Glasgow romped to victory in Conference A, but then paid for a three-week lay-off as they flopped at home to Scarlets in the last four. They would rather have that problem to address than face the prospect of a semi-final away to Leinster for a shot at the Celtic Park final they are desperate to be in.
“It’s a huge game, back at home,” said Hastings of the Ulster clash. “If we’re being realistic about this competition we want to finish top of our Conference, we need to win our last three games in the regular season, so this game’s huge. Five points on Friday would be massive.”
He may be one of the more youthful members of Dave Rennie’s squad but said he had played his part in the “strong words” which had been exchanged in the wake of a 56-27 loss, which Hastings freely admitted was “an absolute hammering”, at Saracens in the Heineken Champions Cup quarter-final in London on Saturday.
“Being a fly-half you kind of have a big impact on the game and the decisions you make can affect a lot of the team performance, so I kind of have to speak as well,” said Hastings.

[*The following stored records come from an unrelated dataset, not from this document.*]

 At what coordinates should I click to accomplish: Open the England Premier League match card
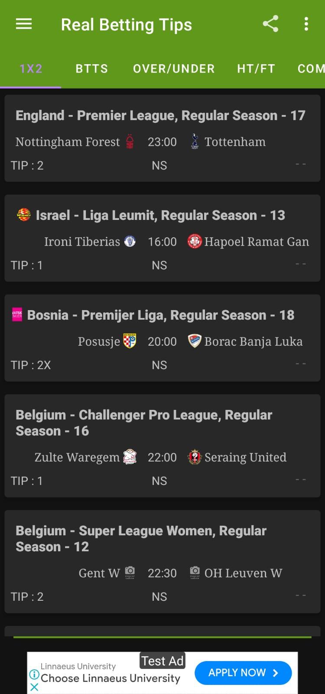(163, 138)
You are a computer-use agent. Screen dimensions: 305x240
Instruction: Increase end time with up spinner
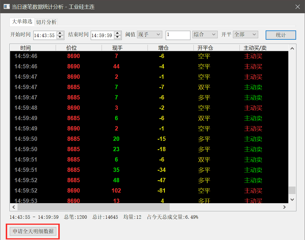click(117, 33)
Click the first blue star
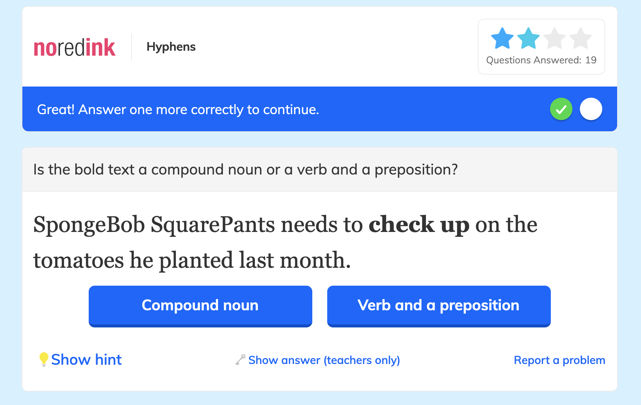The height and width of the screenshot is (405, 641). (x=502, y=38)
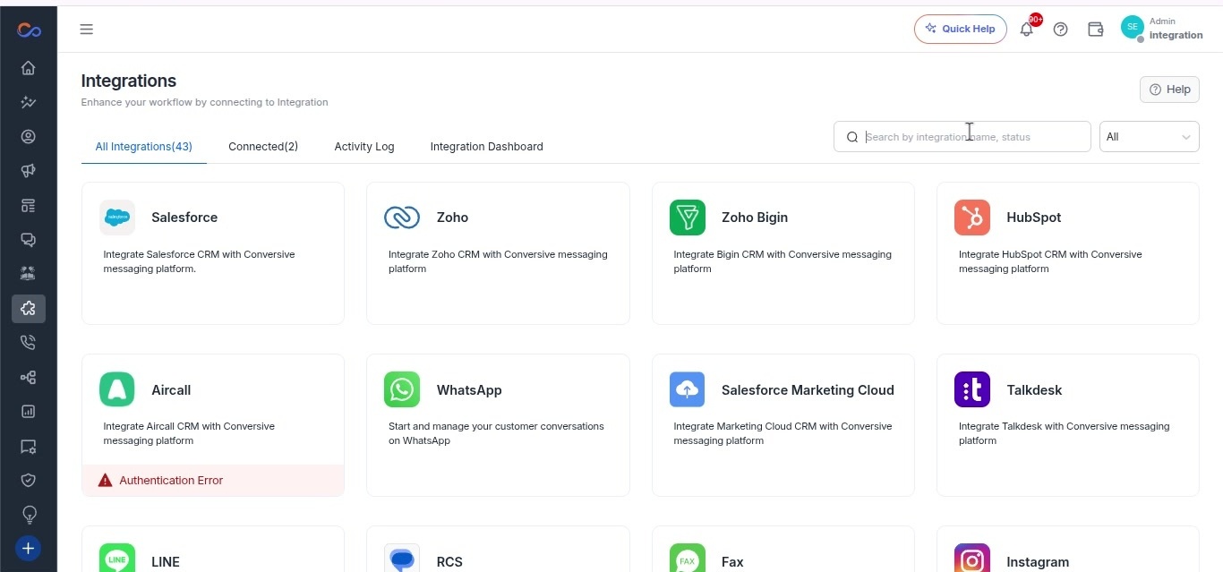Viewport: 1223px width, 572px height.
Task: Open the home icon in sidebar
Action: pos(28,68)
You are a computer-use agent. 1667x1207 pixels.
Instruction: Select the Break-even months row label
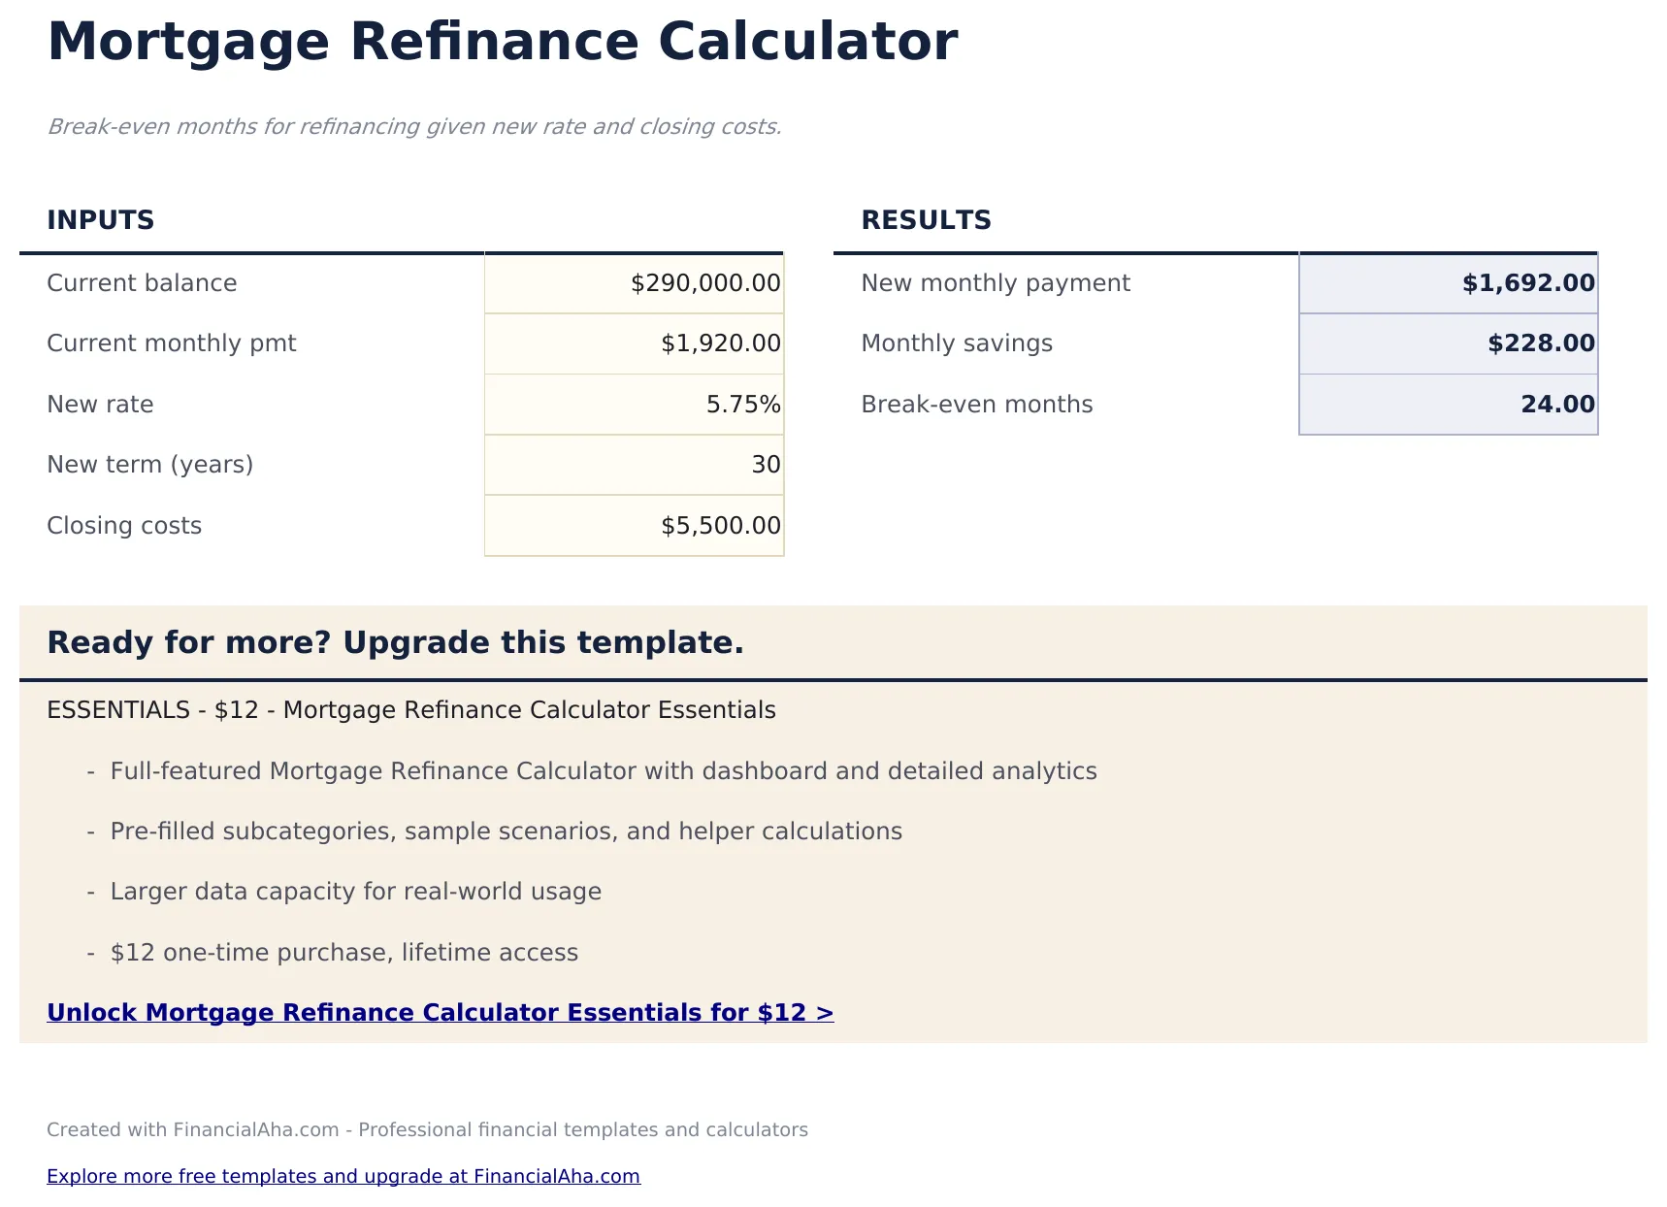(977, 405)
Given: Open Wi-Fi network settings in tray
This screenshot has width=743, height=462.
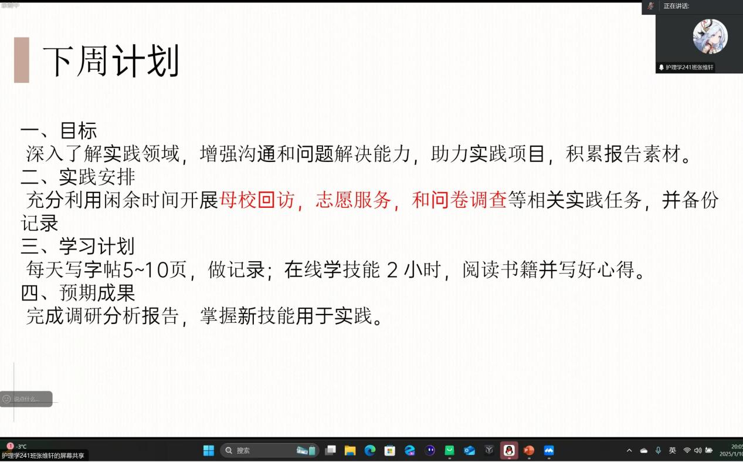Looking at the screenshot, I should 687,450.
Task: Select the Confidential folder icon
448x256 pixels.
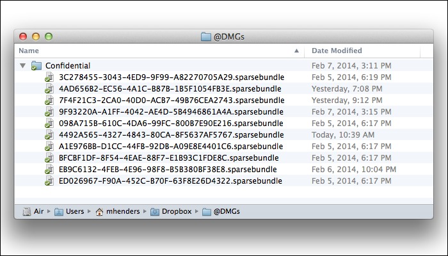Action: [36, 65]
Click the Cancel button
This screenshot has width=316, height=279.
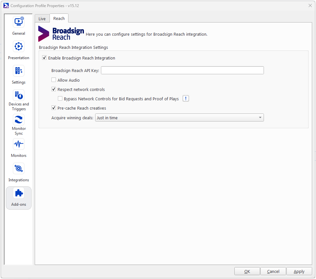273,271
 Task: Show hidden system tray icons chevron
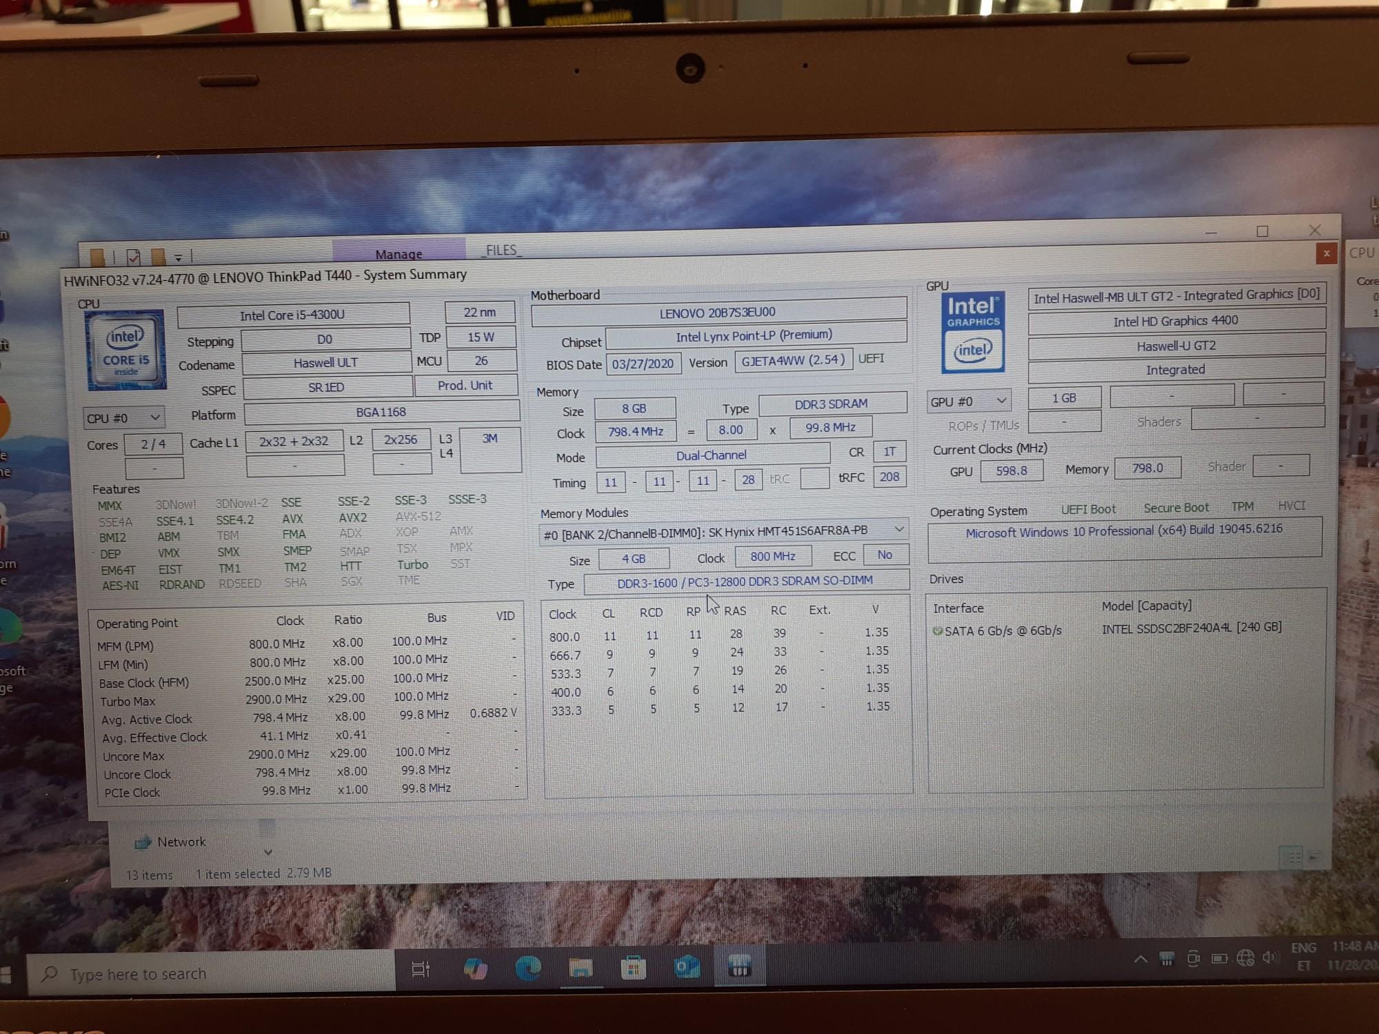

“We spoke about it – we’ve got to go through the game, which is painful at the best of times. It’s not easy, but you’ve got to go and watch all the stuff and learn from it, which we did on Monday morning.
“Take a lesson from it but, ultimately, we’ve got to put it behind us now. We’ve got three massive games coming up to finish off our regular season, so we’ll look forward to that now.”
Hastings didn’t shy away from the fact that the Glasgow players’ pride had been badly dented after that seven-try working over by the English giants, with frustration and a hint of embarrassment the overrisding emotions.
“Yeah, of course. Both of those things,” he said with a wince. “At half-time we felt like when we went inside to the sheds we’d managed to get a foothold back in the game – we kicked two penalties. Then we nearly scored at the end of the half – we were right on their line and got bundled into touch.
“If we’d kicked another three [points] there or even scored we were right back in that game. I think the most disappointing thing was the way we came out in the second half and they just were kind of all over us for 20 minutes. We just didn’t have any ball. We spoke about it as a back line. We barely touched it in the first 20 minutes of the second half.
“So I think, yeah, frustration is one thing. Of course we’re embarrassed. At the end of the day we got absolutely hammered. They’re a quality side and they took their chances. Yeah, I think those two things [frustration and embarrassment] sum it up pretty much.”
Hastings refuted any suggestion there might be lingering psychological wounds carried into the remainder of the season. “No, it doesn’t knock you off your stride,” he said. “We’ve lost games this season – we’ve had some losses where we definitely should have won. So I don’t think it knocks you off your stride: if anything, it just hammers home that losing feeling after a game.
“We were knocked out of a competition and you don’t want to feel that again, so ultimately we don’t want to lose again for the rest of the season. We want to win that trophy.”